Sacramento County Blasted on Mental Health

SACRAMENTO (CN) – Sacramento County’s slash in mental health funding created a “shameful legacy of neglect,” increased suicide rates, overcrowded hospitals and put major strain on law enforcement, according to a grand jury report.
     The county’s decision to close its Crisis Stabilization Unit and eliminate half of its hospital beds for mentally ill patients failed to save money and transferred the cost to its hospitals, jails and law enforcement agencies, the report found.
     Facing economic slump and impending deficit, the county cut $14 million from mental health services in its 2009 budget, according to the June 24 report .
     “Suicide rates are up, inmates at the jail with mental illness have doubled, hospital emergency rooms are overwhelmed and police officers are diverted off the streets to deal with mental health crises; all attributable to county decisions,” the report states.
     After the budget cuts, suicide rates spiked by 16 percent in Sacramento County in 2010.
     The 2009 closing of a critical stabilization unit, where patients could be evaluated on their own behalf or taken by law enforcement, has left a huge void for treatment and care of mentally ill people in Sacramento, the grand jury found. It said the county ducked the responsibility of caring for people with mental illness and “shifted” it to community hospitals and law enforcement.
     Lack of resources for the mentally ill and their families has led to increased 911 calls and taken officers out of the field, forcing deputies to take patients to emergency rooms, said Sacramento County sheriff’s Lt. Santos Ramos.
     “The drop-off process used to take 5-10 minutes and officers were gone,” Ramos said in an interview. “Now we have to wait until they are medically cleared.”
     Ramos described a common scenario of deputies taking patients to overcrowded emergency rooms and waiting in line for them to be are evaluated. He said a typical emergency room trip can tie up deputies for two hours.
     “Anytime you close down a public resource there is going to be consequences to law enforcement and the volume of calls,” Ramos said.
     The 61-page report blasted the Sacramento County Board of Supervisors for cutting mental health services funding, despite being warned of the impact it would have on other county departments. Since 2009 the county has had to settle private lawsuits and local hospitals have been overmatched by increased numbers of mentally ill patients.
     The number of mental health patients admitted to county hospitals increased by 55 percent one year after the budget cuts and numbers today remain higher than 2009 levels. Hospitals are struggling to deal with the increase and patients must wait longer to be evaluated.
     “With limited bed availability in stand-alone psychiatric hospitals, mental health patients admitted through the community ERs can remain on a gurney in hospital hallways for 18 to 30 hours, and sometimes longer, waiting for a bed,” the report states.
     Due to increased 911 calls and diminished resources for dealing with 5150 (mental health) calls, law enforcement agencies have increased mental health training for its deputies, Ramos said.
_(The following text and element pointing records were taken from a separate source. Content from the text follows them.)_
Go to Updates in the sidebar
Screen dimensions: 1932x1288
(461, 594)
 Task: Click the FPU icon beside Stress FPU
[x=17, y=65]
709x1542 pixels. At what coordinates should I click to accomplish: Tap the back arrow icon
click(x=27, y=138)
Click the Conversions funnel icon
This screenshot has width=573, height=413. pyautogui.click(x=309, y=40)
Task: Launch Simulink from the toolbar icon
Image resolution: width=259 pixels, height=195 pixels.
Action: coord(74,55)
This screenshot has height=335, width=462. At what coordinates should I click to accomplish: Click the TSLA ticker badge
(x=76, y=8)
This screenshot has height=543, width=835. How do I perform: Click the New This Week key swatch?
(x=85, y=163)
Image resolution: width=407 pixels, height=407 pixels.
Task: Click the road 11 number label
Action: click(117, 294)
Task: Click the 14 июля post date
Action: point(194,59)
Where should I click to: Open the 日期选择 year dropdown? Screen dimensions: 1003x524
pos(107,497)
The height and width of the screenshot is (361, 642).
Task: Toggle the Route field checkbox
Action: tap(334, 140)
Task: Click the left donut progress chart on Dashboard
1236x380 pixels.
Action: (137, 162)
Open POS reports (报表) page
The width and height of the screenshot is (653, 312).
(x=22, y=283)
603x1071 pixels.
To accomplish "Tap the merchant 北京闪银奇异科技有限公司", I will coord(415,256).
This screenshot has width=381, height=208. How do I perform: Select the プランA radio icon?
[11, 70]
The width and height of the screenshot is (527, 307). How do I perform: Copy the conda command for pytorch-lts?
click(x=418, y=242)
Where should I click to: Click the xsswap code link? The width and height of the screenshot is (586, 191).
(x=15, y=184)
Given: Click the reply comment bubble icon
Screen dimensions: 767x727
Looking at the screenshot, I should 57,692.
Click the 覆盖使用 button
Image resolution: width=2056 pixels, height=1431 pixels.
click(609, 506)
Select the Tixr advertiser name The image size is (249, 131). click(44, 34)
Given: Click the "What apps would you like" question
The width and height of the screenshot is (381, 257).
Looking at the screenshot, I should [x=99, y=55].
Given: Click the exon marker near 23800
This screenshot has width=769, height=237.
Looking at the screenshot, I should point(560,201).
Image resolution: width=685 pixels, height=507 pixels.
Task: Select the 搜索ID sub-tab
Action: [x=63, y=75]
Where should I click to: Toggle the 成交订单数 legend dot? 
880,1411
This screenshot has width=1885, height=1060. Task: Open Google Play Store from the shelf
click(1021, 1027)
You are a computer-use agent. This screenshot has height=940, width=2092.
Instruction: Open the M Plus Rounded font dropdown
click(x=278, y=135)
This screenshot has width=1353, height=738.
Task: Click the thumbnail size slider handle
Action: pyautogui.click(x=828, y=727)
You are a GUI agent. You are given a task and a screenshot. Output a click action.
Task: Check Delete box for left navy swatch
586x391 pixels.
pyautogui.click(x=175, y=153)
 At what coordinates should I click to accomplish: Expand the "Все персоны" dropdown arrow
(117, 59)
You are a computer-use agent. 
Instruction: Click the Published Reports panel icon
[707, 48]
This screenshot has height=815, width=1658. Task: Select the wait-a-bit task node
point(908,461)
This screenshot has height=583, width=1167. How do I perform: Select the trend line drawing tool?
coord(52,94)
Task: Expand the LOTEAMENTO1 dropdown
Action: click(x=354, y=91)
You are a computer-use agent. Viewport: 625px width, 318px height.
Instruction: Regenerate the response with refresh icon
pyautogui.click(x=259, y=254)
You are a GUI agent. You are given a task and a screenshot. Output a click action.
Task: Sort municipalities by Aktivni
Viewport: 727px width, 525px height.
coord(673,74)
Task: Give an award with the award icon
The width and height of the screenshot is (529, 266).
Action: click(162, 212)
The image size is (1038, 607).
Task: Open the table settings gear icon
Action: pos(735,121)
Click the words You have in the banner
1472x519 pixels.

Since 2013, Sacramento County has sent more than 1,000 officers through 8-hour and 24-hour training classes.
     Ramos said the program was modeled after successful programs in San Diego and Memphis. The new program, along with mental health clinicians going on calls with deputies, has improved relations with the public and given officers another option than to rush patients to an emergency room.
     But Ramos said the sheriff’s department must fight to secure federal and state grants each year to fund the mental health training, and that the county needs to hold up its end of the deal.
     “County and local jurisdictions need to pony up to fund the training,” Ramos said.
     This is the second time a Sacramento County Grand Jury has focused on results of county budget cuts, the first coming in 2010. The grand jury is formed by 19 county residents and is a compilation of a year of research.
     Sacramento County spokesman Chris Andis said the county will present an official response this summer.
     “It is the county’s practice to not discuss the reports before we have reviewed them for accuracy and report to the board,” Andis said in an email. “We’re making significant investments in mental health services and building quality partnerships with the hospital system towards rebalancing services.”